Exporting documents

Flux can export documents to files, with each document being written as a separate file and optionally compressed.

Usage
Specifying a query
- Including additional URIs
- Specifying a query in an options file
Exporting consistent results
Transforming document content
- Redacting content
Compressing content
- Windows-specific issues with ZIP files
Specifying an encoding
Exporting large binary documents
Understanding partitions

Usage

The export-files command selects documents in a MarkLogic database and writes them to a filesystem. You must specify a --path option for where files should be written along with connection information for the MarkLogic database you wish to write to - for example:

Unix
Windows

./bin/flux export-files \
    --connection-string "flux-example-user:password@localhost:8004" \
    --collections example \
    --path destination

bin\flux export-files ^
    --connection-string "flux-example-user:password@localhost:8004" ^
    --collections example ^
    --path destination

The following options control which documents are selected to be exported:

Option	Description
`--collections`	Comma-delimited sequence of collection names.
`--directory`	A database directory for constraining on URIs.
`--options`	Name of a REST API search options document; typically used with a string query.
`--query`	A structured, serialized CTS, or combined query expressed as JSON or XML.
`--string-query`	A string query utilizing MarkLogic’s search grammar.
`--uris`	Newline-delimited sequence of document URIs to retrieve.

You may specify any combination of these options, with the exception that --query will be ignored if --uris is specified.

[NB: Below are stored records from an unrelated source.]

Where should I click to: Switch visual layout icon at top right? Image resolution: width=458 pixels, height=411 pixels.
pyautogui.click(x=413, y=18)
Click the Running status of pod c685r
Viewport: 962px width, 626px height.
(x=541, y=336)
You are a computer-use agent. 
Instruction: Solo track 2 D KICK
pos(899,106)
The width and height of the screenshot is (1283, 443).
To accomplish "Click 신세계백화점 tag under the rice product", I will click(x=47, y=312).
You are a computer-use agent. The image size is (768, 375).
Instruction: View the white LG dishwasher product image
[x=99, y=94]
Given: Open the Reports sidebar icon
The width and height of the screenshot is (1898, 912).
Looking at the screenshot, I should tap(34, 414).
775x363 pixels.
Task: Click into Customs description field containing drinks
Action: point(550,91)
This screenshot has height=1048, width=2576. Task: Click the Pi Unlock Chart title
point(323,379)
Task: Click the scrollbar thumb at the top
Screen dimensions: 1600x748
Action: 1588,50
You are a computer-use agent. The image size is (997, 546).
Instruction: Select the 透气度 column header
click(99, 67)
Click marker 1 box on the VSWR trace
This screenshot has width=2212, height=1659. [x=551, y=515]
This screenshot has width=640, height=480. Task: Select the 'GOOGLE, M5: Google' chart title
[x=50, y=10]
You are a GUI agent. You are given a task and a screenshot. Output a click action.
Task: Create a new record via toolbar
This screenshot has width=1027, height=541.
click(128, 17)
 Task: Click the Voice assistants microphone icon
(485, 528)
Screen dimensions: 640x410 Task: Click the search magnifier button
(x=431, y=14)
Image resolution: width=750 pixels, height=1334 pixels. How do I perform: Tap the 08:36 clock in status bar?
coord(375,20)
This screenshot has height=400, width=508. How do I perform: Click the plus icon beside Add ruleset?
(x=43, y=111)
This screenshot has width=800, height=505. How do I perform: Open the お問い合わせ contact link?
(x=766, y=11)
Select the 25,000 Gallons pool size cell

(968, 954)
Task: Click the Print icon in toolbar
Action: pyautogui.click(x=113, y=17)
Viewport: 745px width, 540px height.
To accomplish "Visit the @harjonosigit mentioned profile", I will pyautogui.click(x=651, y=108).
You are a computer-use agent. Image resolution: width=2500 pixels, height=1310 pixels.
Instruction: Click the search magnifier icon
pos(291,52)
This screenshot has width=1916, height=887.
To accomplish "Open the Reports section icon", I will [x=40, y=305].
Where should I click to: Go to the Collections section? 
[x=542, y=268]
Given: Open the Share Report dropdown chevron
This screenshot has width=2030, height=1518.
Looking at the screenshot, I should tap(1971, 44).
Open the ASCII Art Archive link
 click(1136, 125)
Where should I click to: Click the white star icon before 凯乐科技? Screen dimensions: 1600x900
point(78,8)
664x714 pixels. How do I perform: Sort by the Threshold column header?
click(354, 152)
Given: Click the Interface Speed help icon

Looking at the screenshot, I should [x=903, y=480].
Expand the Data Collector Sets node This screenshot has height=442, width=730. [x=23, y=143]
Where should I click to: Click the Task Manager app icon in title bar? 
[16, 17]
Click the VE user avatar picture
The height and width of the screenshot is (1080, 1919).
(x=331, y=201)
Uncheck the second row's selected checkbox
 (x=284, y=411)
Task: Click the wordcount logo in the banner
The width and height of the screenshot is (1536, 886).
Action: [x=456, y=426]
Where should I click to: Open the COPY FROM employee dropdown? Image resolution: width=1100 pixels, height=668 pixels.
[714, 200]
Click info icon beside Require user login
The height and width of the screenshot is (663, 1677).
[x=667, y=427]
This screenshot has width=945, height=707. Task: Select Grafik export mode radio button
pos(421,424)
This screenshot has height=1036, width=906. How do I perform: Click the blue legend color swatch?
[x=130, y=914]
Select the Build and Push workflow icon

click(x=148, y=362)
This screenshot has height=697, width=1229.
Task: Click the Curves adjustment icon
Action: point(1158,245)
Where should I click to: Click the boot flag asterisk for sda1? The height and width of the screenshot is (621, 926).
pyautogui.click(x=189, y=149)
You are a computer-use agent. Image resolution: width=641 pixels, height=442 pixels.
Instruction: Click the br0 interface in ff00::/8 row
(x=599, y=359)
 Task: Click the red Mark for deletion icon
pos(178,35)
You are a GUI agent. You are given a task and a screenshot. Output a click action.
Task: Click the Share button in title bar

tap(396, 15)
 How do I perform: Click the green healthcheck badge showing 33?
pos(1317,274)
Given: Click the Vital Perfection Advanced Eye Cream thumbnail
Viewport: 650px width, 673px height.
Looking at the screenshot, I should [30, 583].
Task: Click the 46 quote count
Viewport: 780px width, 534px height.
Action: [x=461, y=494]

Prior to Flux 1.2.0, Flux required at least one of --collections, --directory, --query, --string-query, or --uris to be specified. Starting in Flux 1.2.0, if you do not specify any of those options, then Flux will select all documents that the configured MarkLogic user is able to read.

Specifying a query

The --query accepts any one of the following inputs:

The type of query you select can then be expressed in either JSON or XML. The documentation links above provide complete details on constructing each type of query, but for convenience, an example of each query is shown next.

A structured query:

# JSON
{"query": {"term-query": {"text": "hello"}}}

# XML
<query xmlns='http://marklogic.com/appservices/search'><term-query><text>hello</text></term-query></query>

A CTS query:

# JSON
{"ctsquery": {"wordQuery": {"text": "hello"}}}

# XML
<word-query xmlns='http://marklogic.com/cts'><text>hello</text></word-query>

A combined query, with options included:

# JSON
{"search": {"options": {"constraint": {"name": "c1", "word": {"element": {"name": "text"}}}}}, "qtext": "c1:hello"}

# XML
<search xmlns='http://marklogic.com/appservices/search'>\
<options><constraint name='c1'><word><element name='text'/></word></constraint></options>\
<qtext>c1:hello</qtext></search>

Including additional URIs

In some scenarios, it may not be possible to express all the URIs you wish to export via a single query. In such cases, starting with Flux 1.4.0, you can use a “secondary query” to include additional URIs. The secondary query is defined via custom code that you define via one of the options below. The custom code is invoked for each batch of URIs retrieved via the primary query defined by the options listed above. The custom code will be passed a variable named URIs that is a JSON array containing the URIs in the batch. The custom code must then return a sequence of zero to many additional URIs that will also be exported.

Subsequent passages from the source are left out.